Classic short stories by a beloved virtuoso of language, craft, and madness from the American South
In the eight stories collected in Captain Maximus, Barry Hannah explores the lives of everymen and eccentrics alike in a showcase of his acerbic wit, dark humor, and stylistic flare. Hannah's unorthodox prose, characterized by unusual wordplay mixed with hints of Faulkner and Hemingway, captured the post-1970s malaise of American life, endeared him to literary circles, and left a lasting influence on the craft of countless authors. Featuring some of Hannah's finest work, from the fever dream "Ride, Fly, Penetrate, Loiter" to his film treatment for Robert Altman "Power and Light," Captain Maximus is the perfect introduction to Barry Hannah.
"His writing was anarchic and wonderfully funny. He sounded like what you'd get if you stirred three heaping teaspoons of Thomas Pynchon and Terry Southern into a jar of Eudora Welty."-Dwight Garner, The New York Times
Autorentext
Barry Hannah (1942-2010) was the author of twelve books, and the recipient of the Robert Penn Warren Achievement Award, the PEN/Malamud Award, a Guggenheim Fellowship, as well as an Academy Award in Literature from the American Academy of Arts & Letters. A longtime writing instructor who taught at the Iowa Writers' Workshop and Sewanee, he was the director of the MFA program at the University of Mississippi where his students included Larry Brown and Donna Tartt.

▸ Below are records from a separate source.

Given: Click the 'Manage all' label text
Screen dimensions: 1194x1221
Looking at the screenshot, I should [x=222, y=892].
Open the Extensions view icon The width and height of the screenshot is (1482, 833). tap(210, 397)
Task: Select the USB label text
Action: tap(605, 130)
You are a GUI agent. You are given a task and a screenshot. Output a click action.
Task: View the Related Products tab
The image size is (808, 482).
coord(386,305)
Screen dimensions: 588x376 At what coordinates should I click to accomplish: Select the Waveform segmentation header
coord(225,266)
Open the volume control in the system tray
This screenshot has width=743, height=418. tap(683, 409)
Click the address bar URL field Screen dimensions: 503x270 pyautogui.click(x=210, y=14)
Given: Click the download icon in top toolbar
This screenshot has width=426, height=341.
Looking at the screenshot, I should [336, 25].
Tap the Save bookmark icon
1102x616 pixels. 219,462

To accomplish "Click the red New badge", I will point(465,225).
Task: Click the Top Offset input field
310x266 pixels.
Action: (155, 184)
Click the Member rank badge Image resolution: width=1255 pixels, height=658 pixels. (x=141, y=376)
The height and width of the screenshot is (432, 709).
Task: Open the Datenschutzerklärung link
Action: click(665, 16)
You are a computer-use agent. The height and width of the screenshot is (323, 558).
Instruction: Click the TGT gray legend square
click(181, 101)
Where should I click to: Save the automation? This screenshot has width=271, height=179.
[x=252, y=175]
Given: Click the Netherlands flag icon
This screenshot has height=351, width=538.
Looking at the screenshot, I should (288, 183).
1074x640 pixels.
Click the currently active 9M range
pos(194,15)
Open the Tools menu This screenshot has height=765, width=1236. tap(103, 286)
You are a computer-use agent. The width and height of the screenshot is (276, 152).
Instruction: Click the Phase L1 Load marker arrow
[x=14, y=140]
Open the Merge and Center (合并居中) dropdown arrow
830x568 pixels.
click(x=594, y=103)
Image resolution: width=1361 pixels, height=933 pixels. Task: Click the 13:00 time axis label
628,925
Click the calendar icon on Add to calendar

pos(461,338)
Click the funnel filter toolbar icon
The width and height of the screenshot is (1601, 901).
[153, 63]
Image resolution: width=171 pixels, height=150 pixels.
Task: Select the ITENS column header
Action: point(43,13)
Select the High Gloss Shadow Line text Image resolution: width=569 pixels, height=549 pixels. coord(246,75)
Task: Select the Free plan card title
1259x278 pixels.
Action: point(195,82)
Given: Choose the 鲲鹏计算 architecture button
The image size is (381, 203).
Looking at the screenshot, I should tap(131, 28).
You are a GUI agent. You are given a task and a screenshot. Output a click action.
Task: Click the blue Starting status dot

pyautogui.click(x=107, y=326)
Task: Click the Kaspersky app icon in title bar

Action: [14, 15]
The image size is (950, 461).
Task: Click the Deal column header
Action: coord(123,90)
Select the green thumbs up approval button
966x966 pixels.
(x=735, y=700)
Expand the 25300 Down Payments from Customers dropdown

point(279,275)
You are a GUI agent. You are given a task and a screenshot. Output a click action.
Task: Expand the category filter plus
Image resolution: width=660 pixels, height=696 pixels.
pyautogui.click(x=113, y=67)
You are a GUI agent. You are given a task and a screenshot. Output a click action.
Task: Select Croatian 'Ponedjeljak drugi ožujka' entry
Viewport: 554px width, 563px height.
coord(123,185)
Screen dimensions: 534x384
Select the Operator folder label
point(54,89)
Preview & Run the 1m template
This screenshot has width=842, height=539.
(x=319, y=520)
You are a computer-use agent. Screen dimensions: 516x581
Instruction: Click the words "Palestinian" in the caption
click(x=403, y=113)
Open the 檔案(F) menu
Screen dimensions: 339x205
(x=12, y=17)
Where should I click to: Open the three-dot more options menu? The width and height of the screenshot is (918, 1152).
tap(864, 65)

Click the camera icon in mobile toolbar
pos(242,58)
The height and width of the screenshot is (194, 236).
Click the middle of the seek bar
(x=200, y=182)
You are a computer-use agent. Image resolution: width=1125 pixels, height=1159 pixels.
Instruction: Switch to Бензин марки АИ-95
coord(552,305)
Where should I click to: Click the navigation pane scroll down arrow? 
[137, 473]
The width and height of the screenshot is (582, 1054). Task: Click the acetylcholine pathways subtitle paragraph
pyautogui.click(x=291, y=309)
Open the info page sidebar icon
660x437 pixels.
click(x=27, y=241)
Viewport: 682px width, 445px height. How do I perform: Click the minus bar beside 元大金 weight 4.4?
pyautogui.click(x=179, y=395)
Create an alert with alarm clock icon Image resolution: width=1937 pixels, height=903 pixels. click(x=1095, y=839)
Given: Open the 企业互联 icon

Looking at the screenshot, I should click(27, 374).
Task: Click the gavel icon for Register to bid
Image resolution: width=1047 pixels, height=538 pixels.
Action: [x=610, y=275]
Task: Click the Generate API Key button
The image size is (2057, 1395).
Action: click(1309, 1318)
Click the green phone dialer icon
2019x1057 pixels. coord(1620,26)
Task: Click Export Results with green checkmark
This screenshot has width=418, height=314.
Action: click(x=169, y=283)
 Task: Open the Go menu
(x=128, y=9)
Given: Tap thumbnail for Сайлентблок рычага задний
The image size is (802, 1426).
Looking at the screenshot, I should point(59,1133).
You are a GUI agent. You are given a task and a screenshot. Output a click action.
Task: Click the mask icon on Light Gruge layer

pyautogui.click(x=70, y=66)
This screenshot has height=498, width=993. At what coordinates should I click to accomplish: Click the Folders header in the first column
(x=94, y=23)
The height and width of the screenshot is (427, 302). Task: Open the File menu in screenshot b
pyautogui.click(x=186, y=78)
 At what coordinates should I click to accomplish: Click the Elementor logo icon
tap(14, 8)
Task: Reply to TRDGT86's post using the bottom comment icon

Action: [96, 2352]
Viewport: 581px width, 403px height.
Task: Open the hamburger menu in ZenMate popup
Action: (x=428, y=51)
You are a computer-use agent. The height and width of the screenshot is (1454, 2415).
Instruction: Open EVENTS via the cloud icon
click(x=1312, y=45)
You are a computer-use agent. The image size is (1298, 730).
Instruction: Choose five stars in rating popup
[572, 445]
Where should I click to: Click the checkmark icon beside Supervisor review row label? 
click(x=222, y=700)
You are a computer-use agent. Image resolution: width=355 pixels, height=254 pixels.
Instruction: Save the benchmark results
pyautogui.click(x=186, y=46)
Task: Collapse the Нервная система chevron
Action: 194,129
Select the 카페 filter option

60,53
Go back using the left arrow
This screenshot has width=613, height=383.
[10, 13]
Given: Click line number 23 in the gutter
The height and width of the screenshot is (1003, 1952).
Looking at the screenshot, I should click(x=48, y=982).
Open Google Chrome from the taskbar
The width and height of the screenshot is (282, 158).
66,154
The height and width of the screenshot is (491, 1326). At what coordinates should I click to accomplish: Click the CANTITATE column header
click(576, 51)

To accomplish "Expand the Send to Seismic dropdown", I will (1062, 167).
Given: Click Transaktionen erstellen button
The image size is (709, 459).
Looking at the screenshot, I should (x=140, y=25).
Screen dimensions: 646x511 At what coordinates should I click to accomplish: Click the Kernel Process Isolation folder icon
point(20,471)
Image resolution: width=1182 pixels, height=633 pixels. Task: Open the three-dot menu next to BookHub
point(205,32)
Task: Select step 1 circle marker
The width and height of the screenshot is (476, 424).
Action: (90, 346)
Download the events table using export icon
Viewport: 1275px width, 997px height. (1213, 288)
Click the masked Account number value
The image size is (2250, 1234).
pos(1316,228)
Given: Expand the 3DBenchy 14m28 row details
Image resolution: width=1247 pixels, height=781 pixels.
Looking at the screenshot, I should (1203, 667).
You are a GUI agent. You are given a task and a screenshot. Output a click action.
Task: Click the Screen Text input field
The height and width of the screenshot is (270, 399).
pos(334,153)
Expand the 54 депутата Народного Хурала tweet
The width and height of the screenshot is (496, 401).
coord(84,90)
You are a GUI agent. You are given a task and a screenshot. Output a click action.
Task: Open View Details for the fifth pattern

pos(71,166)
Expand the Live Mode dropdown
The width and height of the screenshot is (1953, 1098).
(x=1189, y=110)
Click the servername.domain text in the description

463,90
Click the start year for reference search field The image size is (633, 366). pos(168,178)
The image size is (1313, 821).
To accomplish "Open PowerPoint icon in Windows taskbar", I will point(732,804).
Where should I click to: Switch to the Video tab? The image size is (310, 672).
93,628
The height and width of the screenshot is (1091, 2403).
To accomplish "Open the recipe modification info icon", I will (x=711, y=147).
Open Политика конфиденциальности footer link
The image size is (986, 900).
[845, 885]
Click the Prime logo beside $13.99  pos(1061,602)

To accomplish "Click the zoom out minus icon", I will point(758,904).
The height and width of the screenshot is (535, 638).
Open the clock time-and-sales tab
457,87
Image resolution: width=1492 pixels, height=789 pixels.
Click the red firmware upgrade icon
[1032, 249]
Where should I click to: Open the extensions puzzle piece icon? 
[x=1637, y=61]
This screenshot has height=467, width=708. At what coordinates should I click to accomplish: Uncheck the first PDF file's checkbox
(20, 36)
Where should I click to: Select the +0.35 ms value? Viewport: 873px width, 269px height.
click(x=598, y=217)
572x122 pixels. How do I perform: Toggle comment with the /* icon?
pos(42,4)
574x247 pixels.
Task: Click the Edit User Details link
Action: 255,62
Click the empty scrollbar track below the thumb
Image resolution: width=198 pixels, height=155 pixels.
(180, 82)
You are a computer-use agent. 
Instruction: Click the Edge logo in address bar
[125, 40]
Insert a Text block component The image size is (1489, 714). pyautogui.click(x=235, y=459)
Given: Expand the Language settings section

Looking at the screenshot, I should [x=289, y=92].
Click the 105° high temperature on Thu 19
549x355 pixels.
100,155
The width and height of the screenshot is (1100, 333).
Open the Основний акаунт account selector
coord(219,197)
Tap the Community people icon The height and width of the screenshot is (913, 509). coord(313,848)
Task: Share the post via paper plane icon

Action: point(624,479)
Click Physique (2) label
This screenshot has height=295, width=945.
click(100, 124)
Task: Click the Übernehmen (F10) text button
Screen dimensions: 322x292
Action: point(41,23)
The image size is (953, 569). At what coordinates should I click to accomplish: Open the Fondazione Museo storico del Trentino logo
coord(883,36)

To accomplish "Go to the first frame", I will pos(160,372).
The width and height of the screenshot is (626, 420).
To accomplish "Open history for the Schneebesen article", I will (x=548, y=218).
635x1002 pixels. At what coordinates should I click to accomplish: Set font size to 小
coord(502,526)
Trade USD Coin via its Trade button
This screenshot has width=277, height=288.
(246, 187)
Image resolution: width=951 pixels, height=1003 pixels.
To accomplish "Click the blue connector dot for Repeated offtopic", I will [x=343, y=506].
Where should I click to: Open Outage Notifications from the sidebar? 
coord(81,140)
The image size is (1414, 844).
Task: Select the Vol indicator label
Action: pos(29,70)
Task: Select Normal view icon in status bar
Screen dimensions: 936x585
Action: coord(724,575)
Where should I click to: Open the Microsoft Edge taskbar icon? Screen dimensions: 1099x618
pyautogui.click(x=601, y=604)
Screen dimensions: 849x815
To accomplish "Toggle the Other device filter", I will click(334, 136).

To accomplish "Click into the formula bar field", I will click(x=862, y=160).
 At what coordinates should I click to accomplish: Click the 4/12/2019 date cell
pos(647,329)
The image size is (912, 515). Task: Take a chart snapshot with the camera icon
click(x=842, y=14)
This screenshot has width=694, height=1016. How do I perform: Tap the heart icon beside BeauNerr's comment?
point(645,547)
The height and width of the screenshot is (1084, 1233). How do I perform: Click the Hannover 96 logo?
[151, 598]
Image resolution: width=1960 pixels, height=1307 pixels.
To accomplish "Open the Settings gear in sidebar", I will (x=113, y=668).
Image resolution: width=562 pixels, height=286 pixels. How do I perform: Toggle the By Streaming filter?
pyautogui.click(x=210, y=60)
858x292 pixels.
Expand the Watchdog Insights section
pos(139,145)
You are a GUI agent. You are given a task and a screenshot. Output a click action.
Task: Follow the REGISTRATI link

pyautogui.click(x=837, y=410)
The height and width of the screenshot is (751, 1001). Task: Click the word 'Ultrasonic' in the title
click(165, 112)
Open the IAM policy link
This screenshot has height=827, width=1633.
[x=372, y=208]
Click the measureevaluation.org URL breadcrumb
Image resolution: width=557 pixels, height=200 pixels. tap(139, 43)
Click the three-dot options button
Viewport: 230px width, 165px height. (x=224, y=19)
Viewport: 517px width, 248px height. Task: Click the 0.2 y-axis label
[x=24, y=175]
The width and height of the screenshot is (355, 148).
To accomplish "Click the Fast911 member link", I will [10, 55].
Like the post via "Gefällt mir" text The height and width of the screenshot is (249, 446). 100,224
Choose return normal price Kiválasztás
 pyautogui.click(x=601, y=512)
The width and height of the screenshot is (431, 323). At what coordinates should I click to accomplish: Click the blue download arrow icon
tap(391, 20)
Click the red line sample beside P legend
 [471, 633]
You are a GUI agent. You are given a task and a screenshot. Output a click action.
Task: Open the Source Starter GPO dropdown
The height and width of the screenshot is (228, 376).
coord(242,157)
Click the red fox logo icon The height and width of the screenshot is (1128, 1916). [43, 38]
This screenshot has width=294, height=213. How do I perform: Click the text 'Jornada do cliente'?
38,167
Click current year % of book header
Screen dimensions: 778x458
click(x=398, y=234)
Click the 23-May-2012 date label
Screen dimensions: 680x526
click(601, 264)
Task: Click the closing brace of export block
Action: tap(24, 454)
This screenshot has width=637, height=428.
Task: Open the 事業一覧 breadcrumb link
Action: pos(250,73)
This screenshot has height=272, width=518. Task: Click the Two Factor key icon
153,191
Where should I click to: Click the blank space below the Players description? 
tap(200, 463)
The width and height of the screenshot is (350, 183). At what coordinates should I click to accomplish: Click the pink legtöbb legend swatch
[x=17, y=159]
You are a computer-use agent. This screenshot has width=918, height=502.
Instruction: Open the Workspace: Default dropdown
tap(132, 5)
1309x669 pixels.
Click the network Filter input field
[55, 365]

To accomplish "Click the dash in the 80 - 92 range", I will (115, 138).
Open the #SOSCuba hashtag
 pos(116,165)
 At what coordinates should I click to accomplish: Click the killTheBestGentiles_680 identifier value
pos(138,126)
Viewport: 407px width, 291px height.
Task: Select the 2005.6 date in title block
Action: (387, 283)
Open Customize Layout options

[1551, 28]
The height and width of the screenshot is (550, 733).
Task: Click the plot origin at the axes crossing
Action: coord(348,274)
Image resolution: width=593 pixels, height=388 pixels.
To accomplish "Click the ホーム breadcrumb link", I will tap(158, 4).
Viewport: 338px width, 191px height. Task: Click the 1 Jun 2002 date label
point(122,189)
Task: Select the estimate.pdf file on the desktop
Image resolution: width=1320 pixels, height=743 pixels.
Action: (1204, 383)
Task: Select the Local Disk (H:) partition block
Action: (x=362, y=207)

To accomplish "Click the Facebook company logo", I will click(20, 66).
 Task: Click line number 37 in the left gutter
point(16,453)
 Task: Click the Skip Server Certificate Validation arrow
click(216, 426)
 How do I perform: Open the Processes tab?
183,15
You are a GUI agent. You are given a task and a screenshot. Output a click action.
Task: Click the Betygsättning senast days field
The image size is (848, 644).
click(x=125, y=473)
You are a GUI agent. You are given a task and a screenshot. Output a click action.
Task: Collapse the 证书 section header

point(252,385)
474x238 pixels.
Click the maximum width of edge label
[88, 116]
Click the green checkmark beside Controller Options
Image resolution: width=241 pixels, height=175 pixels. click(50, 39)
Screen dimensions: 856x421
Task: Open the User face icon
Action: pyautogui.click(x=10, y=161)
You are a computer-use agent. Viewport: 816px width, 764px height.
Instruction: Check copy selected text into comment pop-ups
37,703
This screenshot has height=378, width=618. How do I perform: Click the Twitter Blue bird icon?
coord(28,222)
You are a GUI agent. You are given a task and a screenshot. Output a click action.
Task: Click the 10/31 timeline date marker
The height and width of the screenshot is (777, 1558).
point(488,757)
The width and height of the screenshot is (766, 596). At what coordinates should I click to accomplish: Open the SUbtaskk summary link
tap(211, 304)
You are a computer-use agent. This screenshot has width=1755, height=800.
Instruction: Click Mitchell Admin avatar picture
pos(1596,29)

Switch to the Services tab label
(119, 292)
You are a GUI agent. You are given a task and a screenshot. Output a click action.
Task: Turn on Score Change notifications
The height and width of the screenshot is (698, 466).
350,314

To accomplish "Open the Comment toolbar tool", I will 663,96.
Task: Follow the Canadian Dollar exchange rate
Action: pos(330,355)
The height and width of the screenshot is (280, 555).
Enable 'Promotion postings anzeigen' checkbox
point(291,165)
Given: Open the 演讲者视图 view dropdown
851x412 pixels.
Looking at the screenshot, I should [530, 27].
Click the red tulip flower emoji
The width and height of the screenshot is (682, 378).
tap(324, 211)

Sam Lipsyte (foreword) is the author of the story collections Venus Drive and The Fun Parts and the novels: No One Left to Come Looking for You, Hark, The Ask (a New York Times Notable Book), The Subject Steve, and Home Land, which was a New York Times Notable Book and received the Believer Book Award. His fiction has appeared in The New Yorker, The Paris Review, and Best American Short Stories. The recipient of a Guggenheim fellowship, he teaches at Columbia University.